■ Passage given:
·····

SHAH: Well, over time, the people of South Sudan have been through an extraordinary amount of violence, suffering, human rights abuses and atrocities. And so, even today, and even before this period of violence, much of the government has been focused on, and it has invested in their military, their defense forces, sometimes to the exclusion of building strong political processes and investing in health, education, road infrastructure, the basic building blocks of a more inclusive economy.
SHAH: But this going backwards on the political process and literally fighting each other at this point is creating immediate and dire consequences, and is unwinding what progress they had made.
INSKEEP: Is there anything to learn from this experience, as USAID focuses on other troubled countries where democracy promotion can be really difficult?
SHAH: I think the big learning is - there's been a debate in my field at work in development of humanitarian affairs for a long time about whether or not politics matters. And to me, development of humanitarian outcomes, the effort to end extreme poverty in vulnerable parts of the world is fundamentally a political process.

·····

■ Data excerpt:

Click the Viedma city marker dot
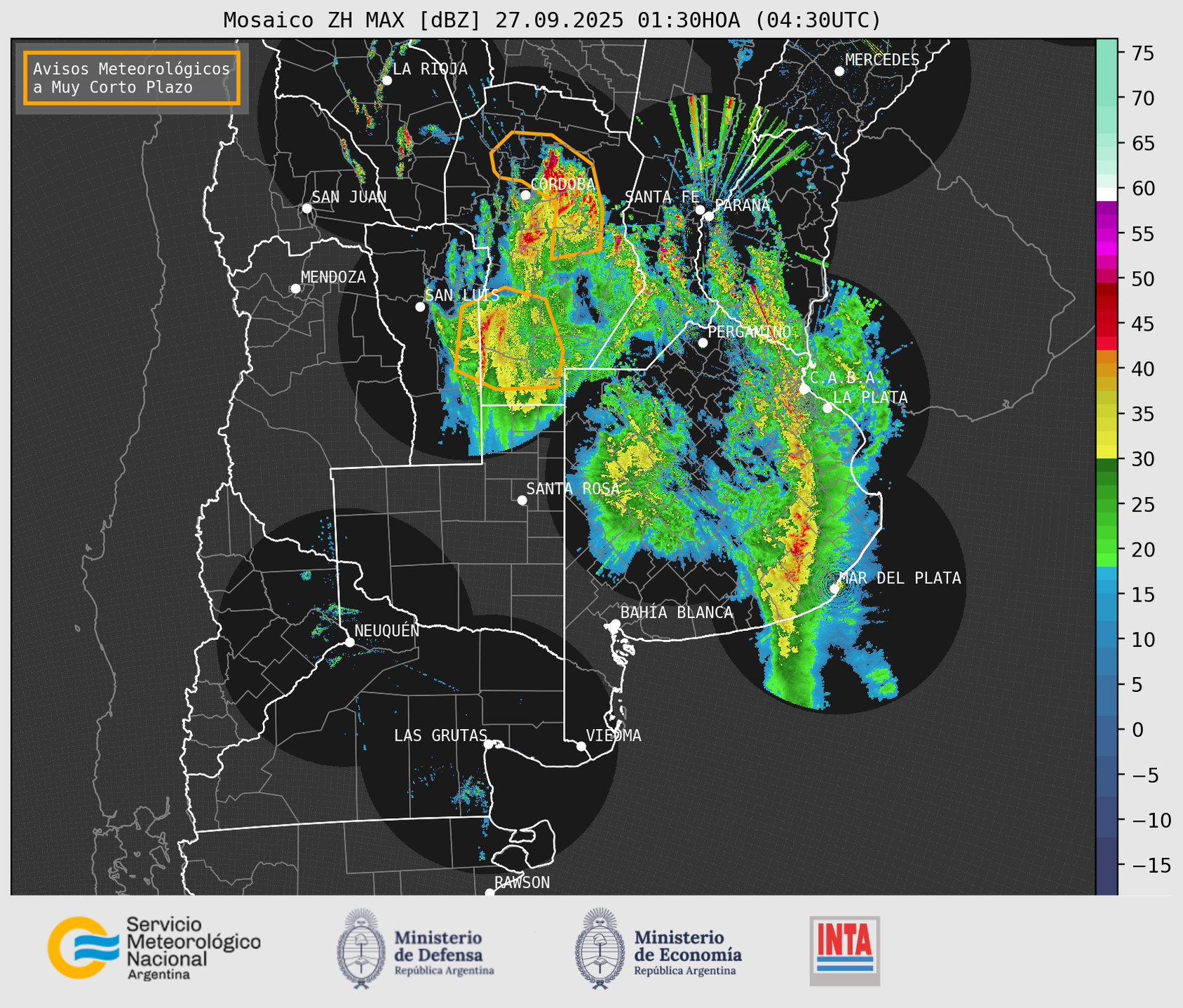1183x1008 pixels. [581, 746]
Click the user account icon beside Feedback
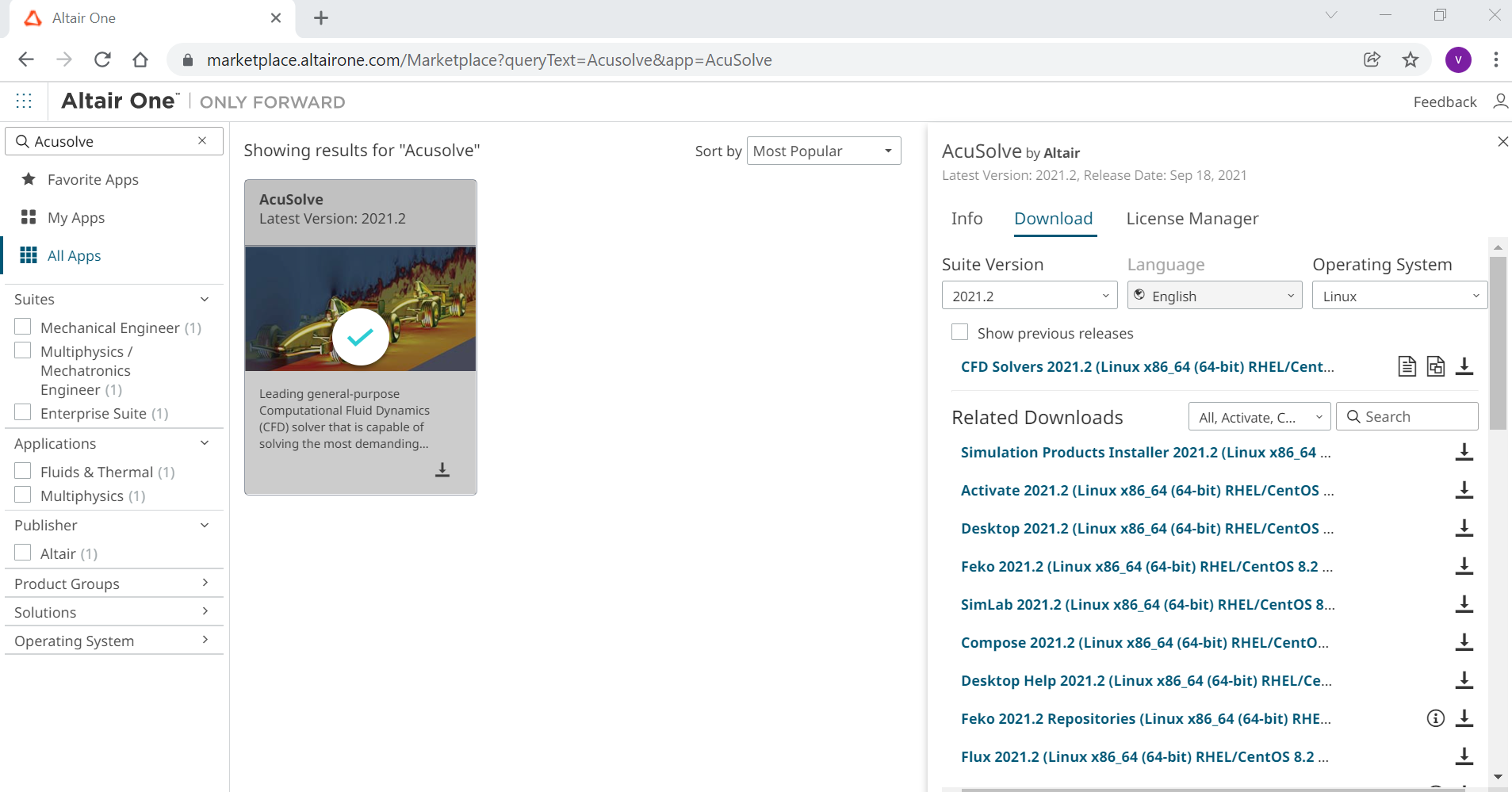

·····

■ Requests:
• a. In the South Sudan interview, what does Shah say much of the government has focused on and invested in?
• b. From the South Sudan interview, extract the stretch from "INSKEEP: Is there" through "a political process.", copying it word for word.
• c. Translate this sentence from the South Sudan interview into Spanish: "But this going backwards on the political process and literally fighting each other at this point is creating immediate and dire consequences, and is unwinding what progress they had made."
The listing is separate material and has no connection to the South Sudan interview.

■ Answers by task:
• a. The military and defense forces.

• b.
INSKEEP: Is there anything to learn from this experience, as USAID focuses on other troubled countries where democracy promotion can be really difficult?
SHAH: I think the big learning is - there's been a debate in my field at work in development of humanitarian affairs for a long time about whether or not politics matters. And to me, development of humanitarian outcomes, the effort to end extreme poverty in vulnerable parts of the world is fundamentally a political process.

• c. Pero este retroceso en el proceso político y el hecho de estar literalmente peleando entre sí en este momento están generando consecuencias inmediatas y graves, y están deshaciendo el progreso que habían logrado.